What to expect from an early-stage funder?

“Cash is the first thing, which sounds very simple.”

However, no seed funder would be the right funder for a venture if it wouldn’t also contribute non-financial aspects to the success of the company.

“SaatchInvest can open doors with suppliers and potential customers so that you can grow 10 or 20 times.”

Seed funders also have to have the expertise and the stamina “to take you to a position where you can exit.”

In the specific case of SaatchInvest, soft contributions also include “access to board members (of M&C Saatchi), who are legends in advertising and who can open doors to lead brands.”

Given Leo’s experience, their support also includes the “expertise we bring in running a business.”

What you don’t usually get to hear

As the saying goes, banks only lend you money when you don’t need it.

The same is true, in some ways at least, for raising venture capital.

“If you need to raise money, raise it when you don’t need it.”

Whereas this must sound like an impossible task to most readers, it holds true based on my own experience and ultimately goes back to how human nature works.

If you come across as desperate, no one will want to invest in you. Investors want to back safe bets and strong leaders.

If you need to raise money, raise it when you don’t need it.

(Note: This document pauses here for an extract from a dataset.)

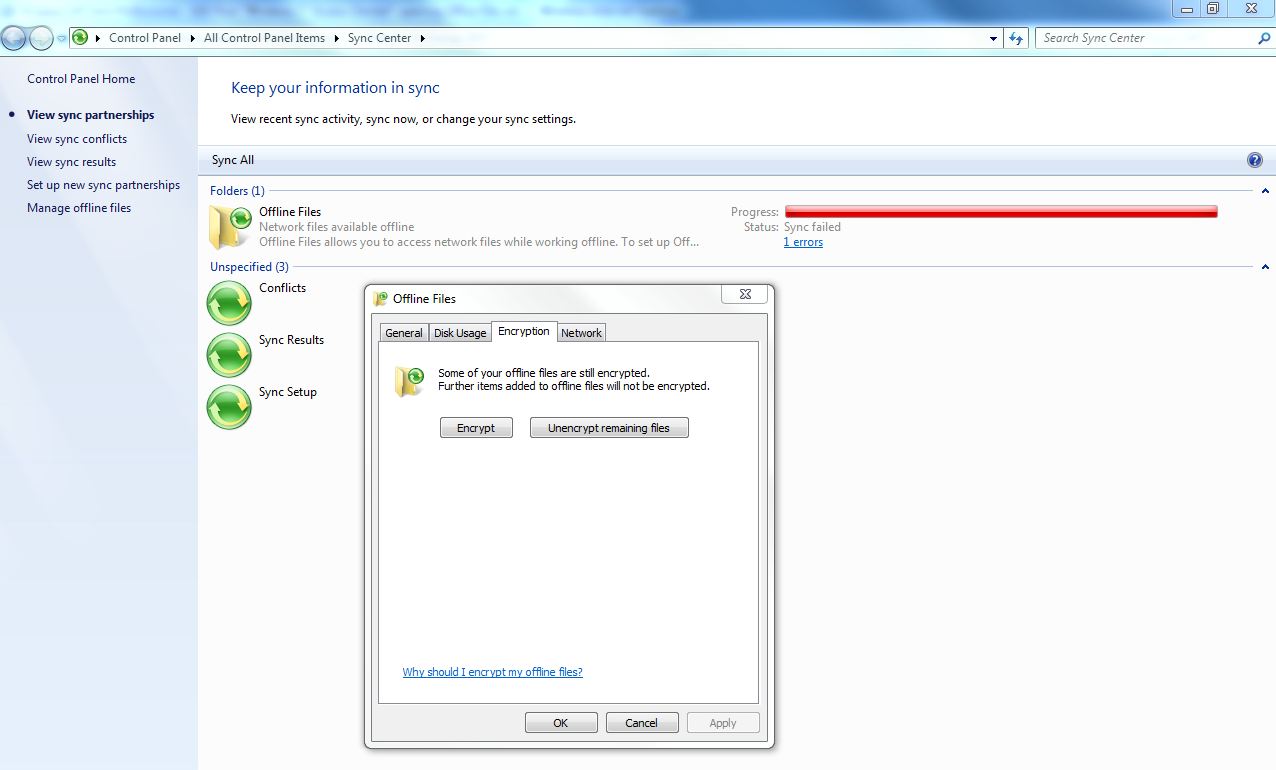Collapse the Unspecified (3) section
1276x770 pixels.
click(1265, 266)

For your fundraising pitch, always phrase matters based around notions that are similar to the following:

  • Your venture is already fully funded for Plan A, but it could pursue an even better Plan B if it had more money. In other words, the company has been de-risked already and it won’t go bust, but everyone would be better off if investors came in to help it grow even faster.
  • Your venture is securely funded for the next 12 or 18 months, but you are currently looking around who might be the best funder when the time has come to seek more funds. Great venture capital funders compete with each other for good deals, and this approach should lead to them asking you if they may invest now or at least start an ongoing relationship and dialogue with you.
  • Your venture already has an offer from someone else, but they only offer money and not a widely known, reputable name, so you are looking for someone who has both money and a great name. Flattery gets you everywhere!

To stick to the old piece of wisdom about bankers and lending, go shopping for that umbrella when the sun shines.

A book recommendation

Leo’s no. 1 recommendation for useful reading material is: “Founder’s Dilemma: Anticipating and Avoiding the Pitfalls that can sink a Startup,” by Noam Wassermann.

I actually just bought a copy of it myself.

Yet more reading material

One of Leo’s colleagues, Alex Dunsdon, also has a blog. He published two articles that should be particularly useful for you:

“What does SaatchInvest invest in?”

“The SaatchInvest Manual: Who we are and what to expect?”

A quick note about the source material for this particular article: If you live in London or visit frequently, you might want to check out the service provided by TableCrowd. TableCrowd hosts dinners where a speaker is invited to elaborate about their experiences relating to fundraising, building a company, selling a company, etc. I am not affiliated with them, pay for my own dinner participation, and don’t get any commission for recommending them. But they do get my deep-from-the-heart recommendation for providing an insightful and quite affordable service to the London start-up scene. I get to meet people that otherwise, I would not have come across (including fellow diners), without having to pay a ridiculous joining fee or the kind of outrageous prices that some conferences attempt to charge. There are a whole number of articles on my website that trace back to attending one of their events. Leo sharing his insights with that audience was very generous!